VIDA’s pie charts remind me of what I already know and have known for a long time: if you are a woman writer, you had best stick to short stories where at least you stand a better chance of being published and even read.
As a committed short story writer—my next collection, my fourth, “Mending: New and Selected Short Stories” will be published by Sarabande Books in August—I write in this form because I love it, and because the writers I most admire—Katherine Ann Porter, Flannery O’Connor, Katherine Mansfield—have lighted me along the way.
And of course I’m glad that because I write short stories (as well as plays, novels, essays and a memoir), I’m more likely to be published in this genre.
But I wonder: why is this? There are as many of us writing in other fields—why are we neglected?
I think the explanation lies in one phrase: LITTLE JEWELS.
Every since my first collection was published, in the 1960’s, I have dreaded the moment when an admiring reviewer will call my short stories LITTLE JEWELS.
There’s no conscious condescension here, but a great deal of unconscious stereotyping: women have small concerns (especially if we write, as I do, about women and from women’s point of view) and these small concerns are best displayed in jewel tones, in jewel sizes: small, perfect, not likely to rouse a storm of appreciation or disapproval.
Of course this is a travesty.
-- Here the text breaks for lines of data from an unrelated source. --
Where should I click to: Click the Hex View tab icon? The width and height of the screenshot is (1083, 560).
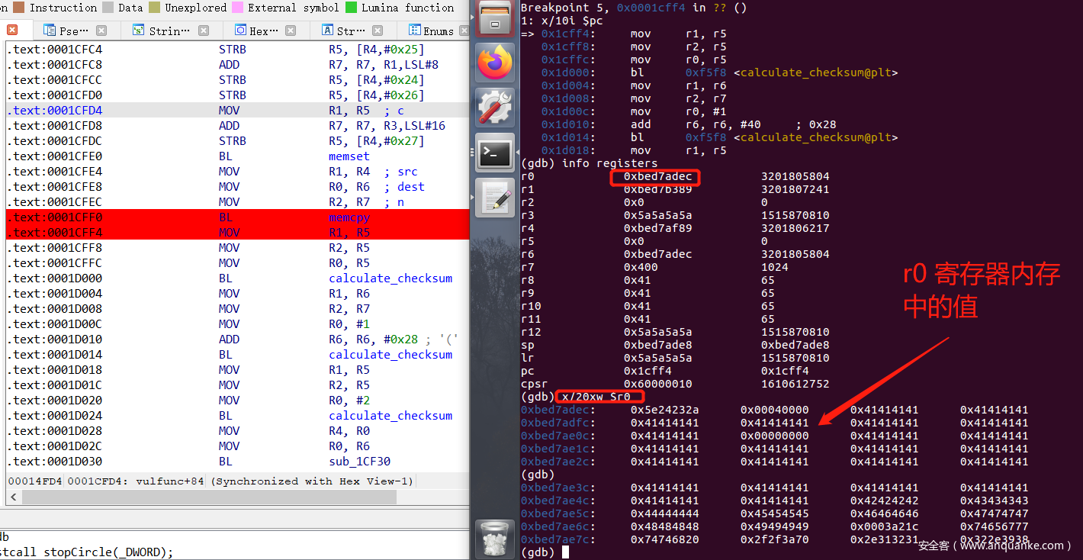[240, 31]
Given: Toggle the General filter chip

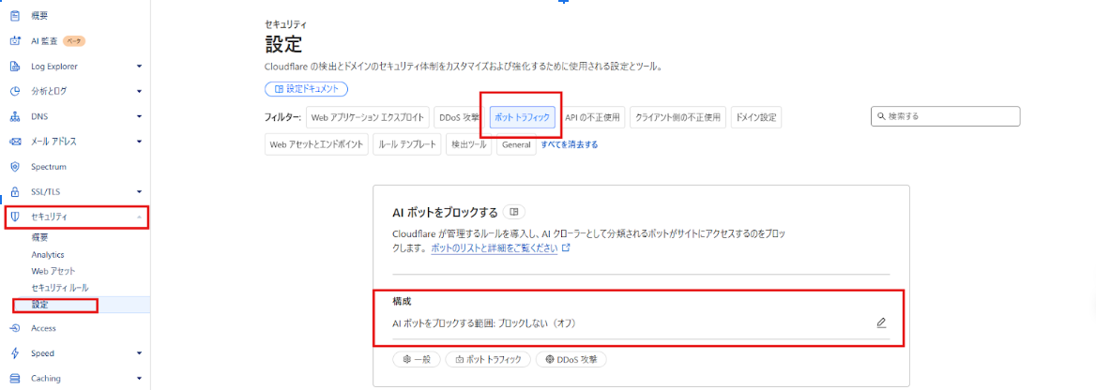Looking at the screenshot, I should 515,144.
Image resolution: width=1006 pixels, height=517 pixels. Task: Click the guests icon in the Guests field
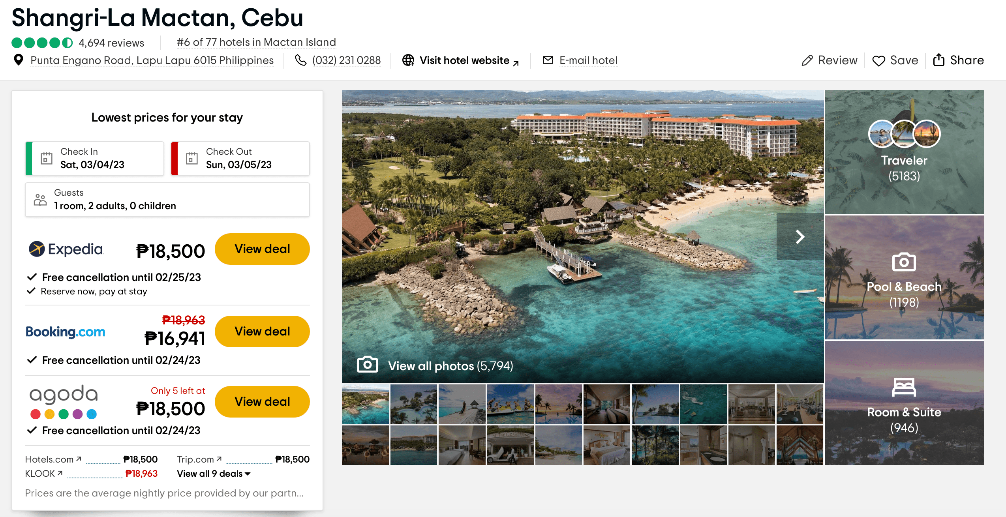(40, 199)
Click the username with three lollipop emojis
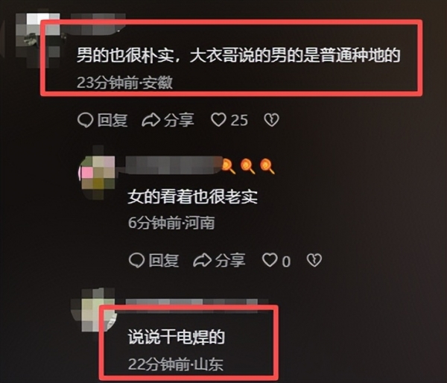 [200, 165]
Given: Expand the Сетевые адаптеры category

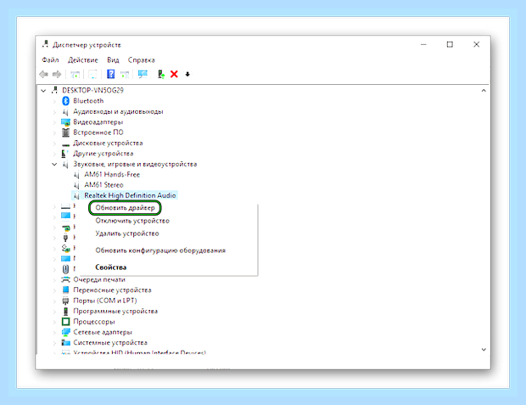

Look at O’Connor’s “A Good Man is Hard To Find”, which ends with an atrocious murder; Katherine Mansfield’s “The Garden Party”, taking on the hypocrisies of class; Katherine Ann Porter’s “Pale Horse, Pale Rider”-near death in the 1917 flu epidemic—or “The Wedding”, from my next collection—the near death of madness—and you will relish the scope, intensity and ambition that make short stories so important.
So we persist, breasting the tide that always seems to flow in another direction, but breasting it in order to swim with a few triumphant strokes into our readers’ imaginations.